DATA and SURVEILLANCE COMMITTEE

Committee Chairs:

Brenda Cartmel and Lou Gonsalves

 


Role: 
The role of the Data and Surveillance Committee is to support the surveillance and efforts of the Connecticut Cancer Partnership by: 

  

  • Helping its committees to achieve consistency in assessment, monitoring, and evaluation of activities related to the objectives of the Connecticut Cancer Plan 2009- 2013;
  • Increasing the use and timely dissemination of available information regarding cancer burden across the continuum of cancer care.

Responsibilities: 
The Data and Surveillance Committee may support the work of the Partnership committees through the following activities.

  1. Coordination/Monitoring:
    • Identify opportunities for collaboration among committees to minimize duplication of efforts and/or enhance the analytic value of the information collected.
    • Advise the committees on new data / surveillance that may impact the work of the committees.
    • Identify and monitor emerging issues related to cancer and the data needs of the committees.

  2. Technical Assistance:
    • Advise committees on setting baselines, key indicators of success, and measurable outcomes.
    • Identify existing cancer-related data sources, characteristics, and contact information for the responsible organization.
    • Review data- related materials developed on behalf of the Partnership (e.g., data requests, survey instruments, data reports)

  3. Education:
    • Work with committees to assess education/training needs related to surveillance and evaluation.
    • Identify/provide opportunities for education/training on surveillance and evaluation.
    • Provide guidance on methods of data collection, analysis and interpretation.
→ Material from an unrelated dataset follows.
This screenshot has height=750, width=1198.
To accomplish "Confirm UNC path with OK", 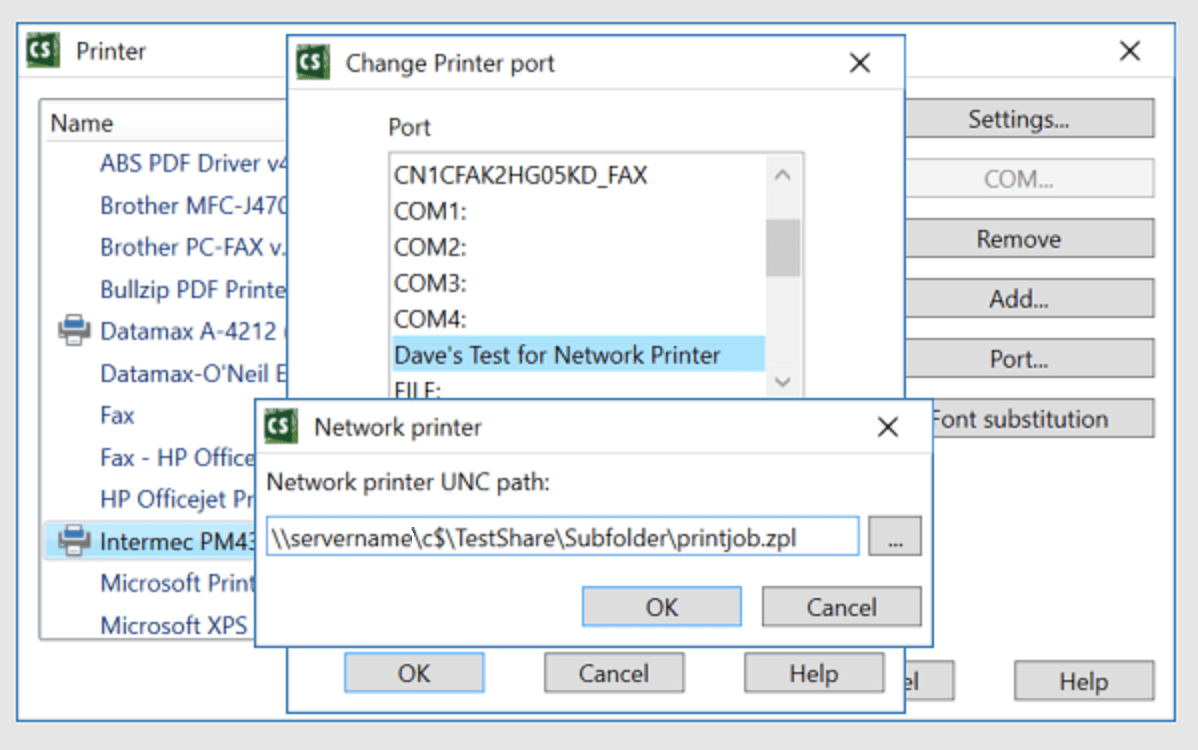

Major Sources of Cancer Data for Connecticut

Connecticut has a well-established system of cancer surveillance. The Connecticut General Statutes require that all new cancer cases, inpatient hospitalizations for cancer, and deaths due to cancer be reported to the Connecticut Tumor Registry, Connecticut Office of Health Care Access, and Connecticut Department of Public Health:

  • The Connecticut Tumor Registry is the oldest state registry of reported cancers in the United States with records dating back to 1935. It is a part of the National Cancer Institute’s Surveillance, Epidemiology and End Results (SEER) Program and, together with other SEER registries across the country, comprises the data system used for setting national cancer prevention and treatment priorities. The Connecticut Tumor Registry also serves as a data source for research projects focused on specific cancer-related issues and trends locally, nationally and internationally.
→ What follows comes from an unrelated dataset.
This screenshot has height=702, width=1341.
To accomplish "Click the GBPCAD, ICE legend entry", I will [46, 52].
  • The Hospital Discharge and Billing Database, established in 1991 and maintained by the Office of Health Care Access, provides a means for assessing hospitalization trends, including costs, for Connecticut residents. These data are a potential source for many cancer-specific analyses and are a significant source for economic analyses of hospitalizations.


  • The Connecticut Death Registry has been in existence since 1848 and is maintained by the Department of Public Health Vital Records Section. These data include cause of death information and provide a means for tracking mortality trends of cancer-related deaths.

The Behavioral Risk Factor Surveillance System in Connecticut is part of a national state-based system of health surveys that collects information on health risk behaviors, preventive health practices, and health care access in adults, including those related to cancer. Through the Connecticut School Health Survey, which has a Youth Tobacco Component and a Youth Behavior Component, data on cancer- and tobacco-related behaviors of students in Connecticut are collected. Other types of cancer-related data are collected via specialized studies and by programs such as the Connecticut Breast and Cervical Cancer Early Detection Program.

The Data and Surveillance Committee (formerly the Data, Surveillance and Evaluation committee) of the Connecticut Cancer Partnership was instrumental in guiding the development of the Connecticut Comprehensive Cancer Control Plan, 2005-2008 and the new Connecticut Cancer Plan, 2009-2013. Throughout implementation of the Plan, the Committee will serve as a resource to other Partnership committees for coordination, technical assistance, and education.

Click on the link below to download the Data, Surveillance, and Evaluation chapter of the Connecticut Cancer Plan.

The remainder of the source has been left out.